On 01/11/2014 21:00, arjan tijms wrote:
> Hi,
>
> On Sat, Nov 1, 2014 at 11:14 AM, Mark Thomas <markt_at_apache.org> wrote:
>> Supporting it as in Tomcat shipping with JASPIC support? Yes, with
>> caveats. Those caveats are:
>>
>> - There needs to be an implementation on the table. We don't have that
>> yet.
>
> I can certainly look in to that. I had already promised this earlier
> and I'm still definitely committed to it, especially now the basic
> test suite is done (see
> https://github.com/javaee-samples/javaee7-samples/tree/master/jaspic).
>
>> - The impact any such implementation has on Tomcat internals.
>
> I'd really like to aim for an implementation that has a low impact.

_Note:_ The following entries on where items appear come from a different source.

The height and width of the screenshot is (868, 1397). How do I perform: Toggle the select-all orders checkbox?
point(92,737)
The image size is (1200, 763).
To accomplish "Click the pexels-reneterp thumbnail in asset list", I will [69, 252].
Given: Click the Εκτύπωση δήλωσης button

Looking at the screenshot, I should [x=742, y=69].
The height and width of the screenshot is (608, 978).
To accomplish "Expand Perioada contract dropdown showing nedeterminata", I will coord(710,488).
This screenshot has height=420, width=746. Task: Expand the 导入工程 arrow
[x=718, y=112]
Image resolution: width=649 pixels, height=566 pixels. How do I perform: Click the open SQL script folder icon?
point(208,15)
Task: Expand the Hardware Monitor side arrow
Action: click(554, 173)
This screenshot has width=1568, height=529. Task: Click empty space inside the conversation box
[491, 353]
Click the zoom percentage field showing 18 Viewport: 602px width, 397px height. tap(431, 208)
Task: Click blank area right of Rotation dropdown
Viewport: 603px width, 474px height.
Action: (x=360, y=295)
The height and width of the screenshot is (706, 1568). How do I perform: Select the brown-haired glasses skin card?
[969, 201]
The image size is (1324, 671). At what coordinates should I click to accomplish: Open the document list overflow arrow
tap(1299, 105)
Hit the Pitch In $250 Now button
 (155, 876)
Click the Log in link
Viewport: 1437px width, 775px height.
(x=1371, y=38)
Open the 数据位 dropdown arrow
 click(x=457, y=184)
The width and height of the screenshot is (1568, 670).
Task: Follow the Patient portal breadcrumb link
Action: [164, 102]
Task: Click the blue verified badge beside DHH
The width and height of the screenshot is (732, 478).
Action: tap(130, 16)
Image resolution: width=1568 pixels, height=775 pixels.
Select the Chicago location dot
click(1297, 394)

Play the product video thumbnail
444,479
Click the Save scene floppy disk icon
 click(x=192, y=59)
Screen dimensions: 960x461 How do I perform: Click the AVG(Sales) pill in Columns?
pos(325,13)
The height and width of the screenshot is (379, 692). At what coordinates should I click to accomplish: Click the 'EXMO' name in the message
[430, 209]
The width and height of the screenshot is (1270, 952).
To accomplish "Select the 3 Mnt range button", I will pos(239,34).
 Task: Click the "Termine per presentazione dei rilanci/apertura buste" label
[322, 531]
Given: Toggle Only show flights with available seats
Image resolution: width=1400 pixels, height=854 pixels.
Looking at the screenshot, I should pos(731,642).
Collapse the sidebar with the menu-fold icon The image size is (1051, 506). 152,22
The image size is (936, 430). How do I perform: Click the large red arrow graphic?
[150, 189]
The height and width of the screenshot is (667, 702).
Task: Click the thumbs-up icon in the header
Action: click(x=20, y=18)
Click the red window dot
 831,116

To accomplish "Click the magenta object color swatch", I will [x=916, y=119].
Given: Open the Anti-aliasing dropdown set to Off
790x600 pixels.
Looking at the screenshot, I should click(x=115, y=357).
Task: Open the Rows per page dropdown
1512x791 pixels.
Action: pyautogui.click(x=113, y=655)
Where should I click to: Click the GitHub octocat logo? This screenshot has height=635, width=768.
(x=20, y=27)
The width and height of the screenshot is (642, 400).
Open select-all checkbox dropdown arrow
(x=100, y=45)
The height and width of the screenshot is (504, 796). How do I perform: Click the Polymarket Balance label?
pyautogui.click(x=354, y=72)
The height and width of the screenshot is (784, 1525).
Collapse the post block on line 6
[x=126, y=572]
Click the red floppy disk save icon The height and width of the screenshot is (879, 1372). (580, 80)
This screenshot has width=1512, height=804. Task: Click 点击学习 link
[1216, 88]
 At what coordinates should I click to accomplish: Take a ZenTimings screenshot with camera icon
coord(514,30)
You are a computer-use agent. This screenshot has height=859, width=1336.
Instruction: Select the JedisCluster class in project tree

> I've been studying some existing JASPIC implementations, and the
> amount of impact seems to vary. GlassFish's one seems to be relatively
> high impact, but some others are more middle of the road.
>
> I was particularly impressed by the looks of the implementation that
> Muller Marian from Serli did for JOnAS. If I'm reading the code
> correctly it seems there's only an absolute minimal of Servlet
> Container specific code required (see
> http://websvn.ow2.org/listing.php?repname=jonas&path=%2Fsandbox%2Fmullerm%2Fjaspic%2Fjonas%2Fmodules%2Fservices%2Fjonas-jaspic%2F)
>
> David mentioned before that the Geronimo implementation should be
> relatively straightforward to port to Tomcat, so I think I would look
> at that one first.
Makes sense.
>> There is also the ongoing issue of the ASF having access to the JavaEE
>> TCKs under terms that would enable us to continue release software
>> tested with the TCKs under the ALv2. I'd like to be able to test any
>> JASPIC implementation with the TCK before release and that doesn't look
>> like it is going to be an option any time soon.
>
> I can understand that this is an issue indeed, but wouldn't that also
> be true for the Servlet 4.0 TCK then?
Yes and no.
The Tomcat source gets used in a number of other J2EE containers that
are tested with the various TCK. Some of those container vendors report
Tomcat bugs that trigger TCK failures. It is far from ideal and I have
no idea if an actual Tomcat release would pass the TCK but - based on
experience from when we did have access to the TCKs - I know we'd be
pretty close.
I'm not aware of any vendors that would be likely to do something
similar for JASPIC.
> Of course compliant implementations would need to be tested with the
> TCK, that's a given. But in case of JASPIC I'm afraid it wouldn't win
> you much practically speaking. I'm really not sure what the JASPIC TCK
> exactly tests, but it just can't be much.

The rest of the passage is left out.